Short work by Paul Avrich discussing the relationship between Mikhail Bakunin and the Russian revolutionary Sergey Nechaev, who played a role in the expulsion of Bakunin from the IWA.
I. Nechaev and Russian Jacobinism
II. The Catechism of the Revolutionary
III. The Ivanov Affair
IV. The Falling-Out
As Avrich notes, Nechaev's threatening letter (unknown to Bakunin) to Liubavin, to get Bakunin out of a contract in which money was advanced to him for translating Marx's Capital, would play a major role in the expulsion of Bakunin from the IWA, as well as Bakunin's later break with Nechaev. A transcript of Nechaev's letter to Liubavin, as it appears in The Hague Congress of the First International, September 2-7, 1872: Minutes and Documents, is produced below:
Bureau of Foreign Agents of The People's Judgement Society to Lyubavin
To the Russian student Lyubavin, resident in Heidelberg*
On the instructions of the Bureau I have the honour to inform you of the following:
We have received from Russia from the Committee a paper which, incidentally, concerns you. Here are the passages which refer to you:
"It has come to the knowledge of the Committee that some of the young Russian gentlemen resident abroad, liberal dilettantes, are beginning to exploit the forces and knowledge of people of a certain trend, profiting by their straitened situation. Precious personalities, burdened with unskilled labour by dilettante kulaks, are deprived of the possibility to work for the emancipation of mankind. Among others, a certain Lyubavin (c/o Widow Wald, 16 Fandgasse, Heidelberg) recruited the well-known Bakunin to work on a translation of a book by Marx and, like a true bourgeois kulak, profiting by his desperate financial situation, paid him an advance and, on the strength of it, made him undertake not to abandon the work before it was finished. Thus, thanks to this young gentleman Lyubavin who uses others to show his zeal for Russian enlightenment, Bakunin is deprived of the possibility to take part in the genuine, urgent cause of the Russian people, his participation in which is indispensable.... It is obvious to anybody who is not a scoundrel how abominable, bourgeois and immoral such an attitude of Lyubavin and his like to the cause of the people's emancipation and those who work for it is, and how little it differs from the tricks of the police....

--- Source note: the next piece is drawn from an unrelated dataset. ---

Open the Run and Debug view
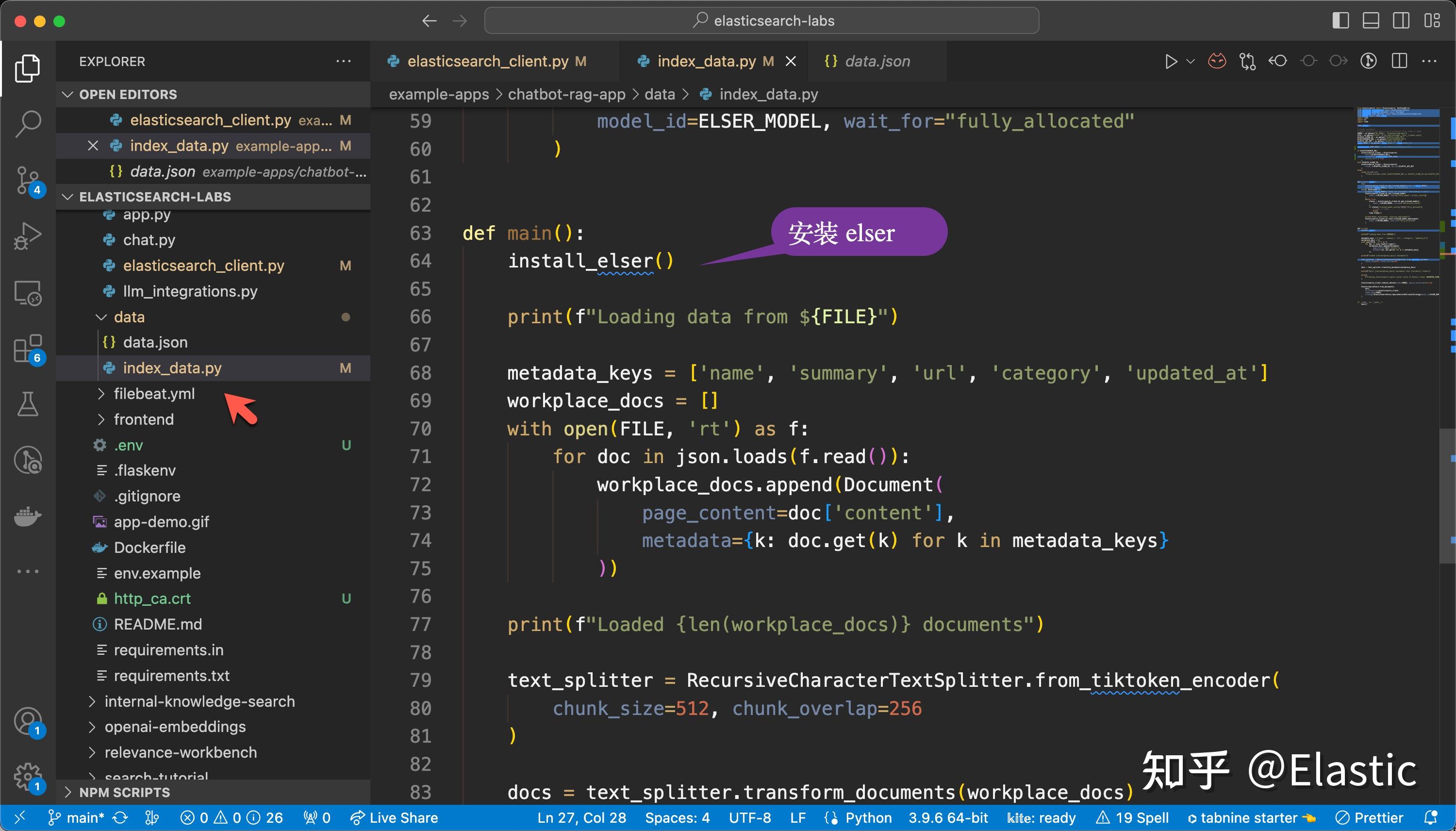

"The Committee instructs the Foreign Bureau to declare to Lyubavin:
"1) that if he and parasites like him consider a translation of Marx useful to Russia at the present time, let them devote their own precious efforts to it instead of studying chemistry and preparing for themselves a lucrative situation as professor at the public expense.
"2) that he (Lyubavin) should immediately inform Bakunin that he frees him from all moral obligation to continue the translation in consequence of the Russian revolutionary Committee's demand."

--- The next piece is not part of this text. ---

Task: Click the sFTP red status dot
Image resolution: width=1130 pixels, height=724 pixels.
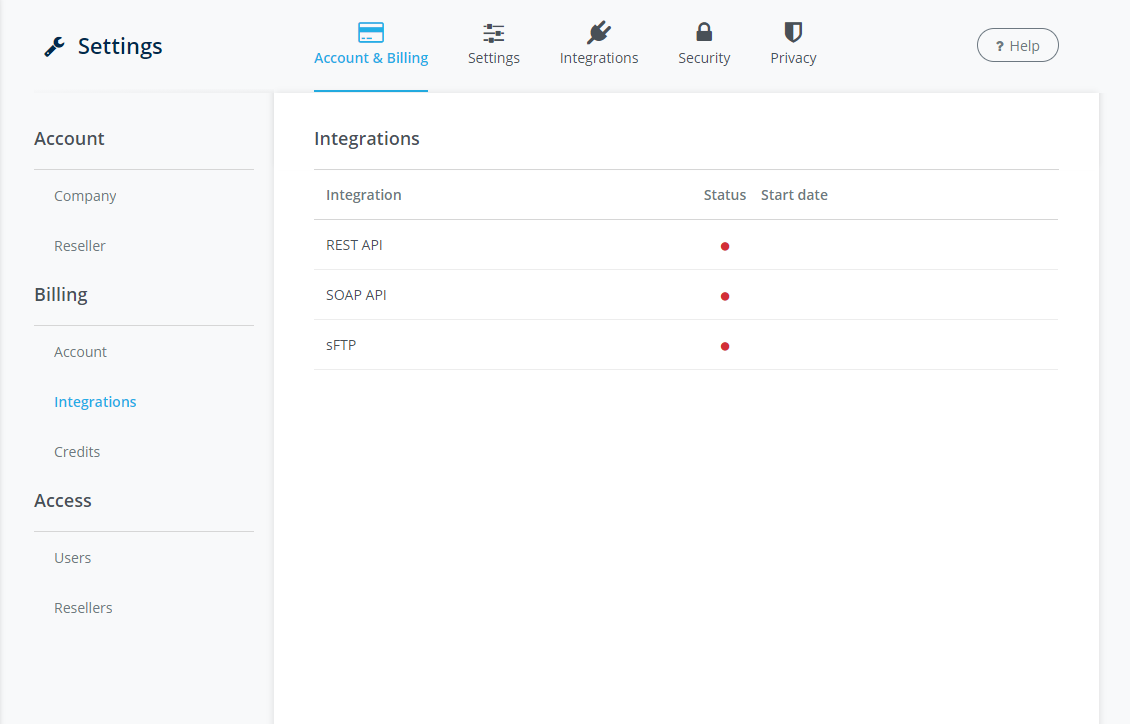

Then follow points which we consider premature to inform you of, relying in part on your perspicacity and prudence.
So, dear Sir, fully assured that you, understanding with whom you are dealing, will be so obliging as to free us from the regrettable necessity to address ourselves to you a second time by less civilized means.
We suggest to you:
1) Immediately on receipt of this message to telegraph Bakunin that you release him from the moral obligation to continue the translation.
2) Immediately to send him a detailed letter enclosing this document and the envelope in which you have received it.
3) Immediately to send a letter to our nearest agents (if only at the Geneva address you know) in which you will inform them that you have received the Bureau's suggestion No. so-and-so and carried it out.
Strictly punctilious in our relations with others, we have reckoned the day on which you will receive this letter; we suggest that in your turn you be no less punctilious and do not delay carrying it out so as not to force us to resort to extraordinary and therefore somewhat rough measures.
We make bold to assure you, dear Sir, that our attention to you and your actions will henceforth be far more correct.
And it depends on you yourself that our friendly relations should grow stronger, and should not be changed into inimical ones.
I have the honour to be, dear Sir, your devoted servant
Secretary of the Bureau of Agents
Read out at the sitting of the investigation commission on September 6, 1872
Translated from the Russian original
* This letter is written on paper bearing the stamp: Bureau of foreign agents of the Russian revolutionary society The People's Judgement. Above the text of the letter on the left is the date: 25/13 February 1870, and on the right: No. 73.—Ed.